From 1971 on, Murphy drew the strip from Foster scripts and pencil sketches. Foster continued to write the continuity until strip #2241 in 1980. Murphy then drew it solo with scripts by his son Cullen Murphy, an editor of The Atlantic. Stories by Cullen Murphy included many adventures in which Val is opposed by the Emperor Justinian. John Cullen Murphy's daughter, Mairead, did the lettering and coloring. In March 2004, Murphy retired and turned the strip over to his chosen successor, illustrator Gary Gianni. Scripting duties were passed on to Mark Schultz with Scott Roberts providing the coloring. Schultz continued as the writer when Thomas Yeates began as the strip's artist on April 1, 2012.

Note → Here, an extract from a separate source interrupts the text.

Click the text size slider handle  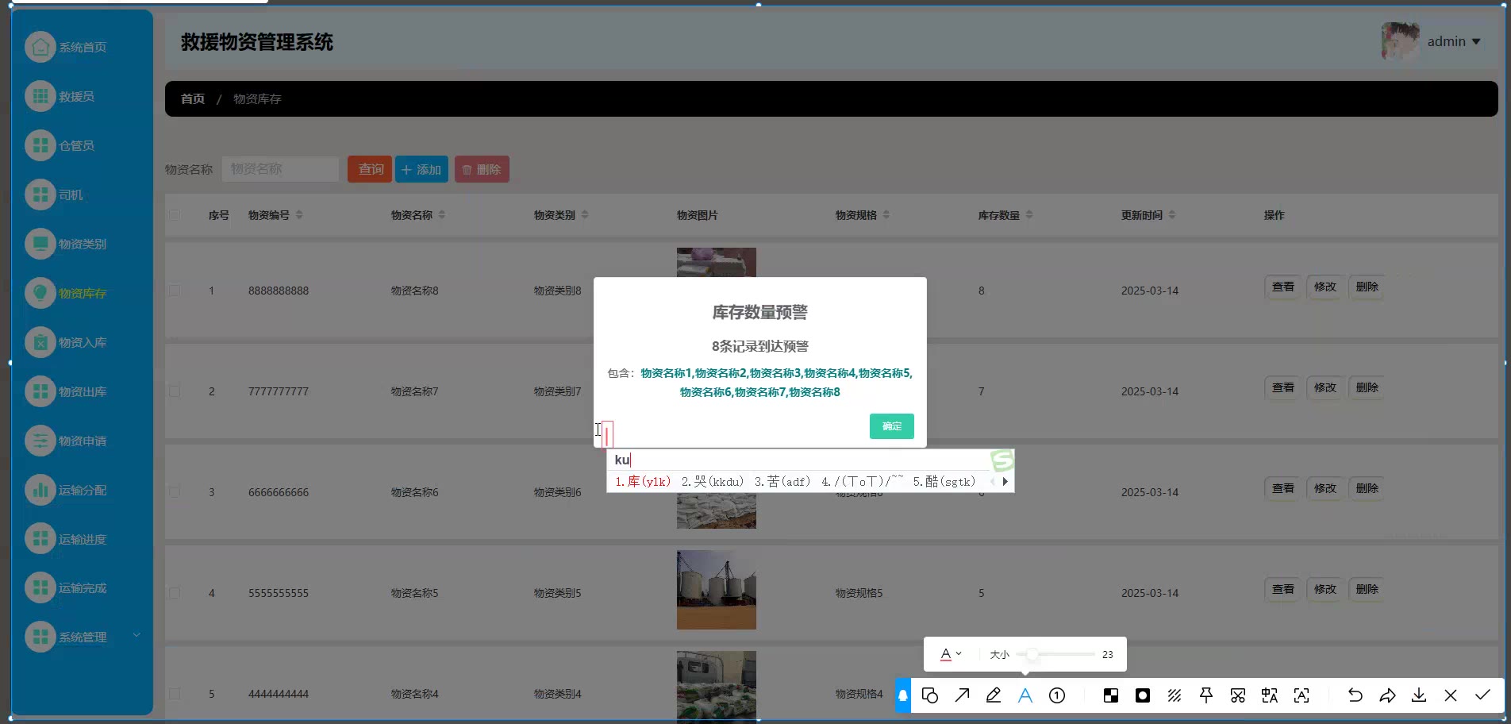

Thomas Yeates is the current artist on the Prince Valiant strip.

==Awards==
Hal Foster was recognized for his work on the strip with the Banshees' Silver Lady award in 1952, followed by the National Cartoonists Society's Reuben Award in 1957, their Story Comic Strip Award in 1964, their Special Features Award in 1966 and 1967, the Gold Key award in 1977, and the Elzie Segar Award in 1978. He was inducted into the Will Eisner Hall of Fame in 1996, and in 2005 he was inducted into the Joe Shuster Canadian Comic Book Creators Hall of Fame for his contributions to comic books. In 2006, Foster was inducted into the Society of Illustrators Hall of Fame. At age 73, Foster was elected to membership in Great Britain's Royal Society of Arts, an honor given to very few Americans.

Murphy received the National Cartoonists Society Story Comic Strip Award for his work on the strip in 1971, 1974, 1976, 1978, 1984 and 1987. In 1995, the strip was one of 20 included in the Comic Strip Classics series of commemorative postage stamps.

==Reprints==

This is the Fantagraphics reprint of the first Prince Valiant strips.

The Medieval Castle (1957) collected the comic strip which ran beneath Prince Valiant from April 23, 1944 - November 18, 1945 as a result of the government's WWII request that syndicates reduce strip size to save paper for the war effort. The three-panel strip followed the adventures of two young English squires, Arn and Guy, during the First Crusade.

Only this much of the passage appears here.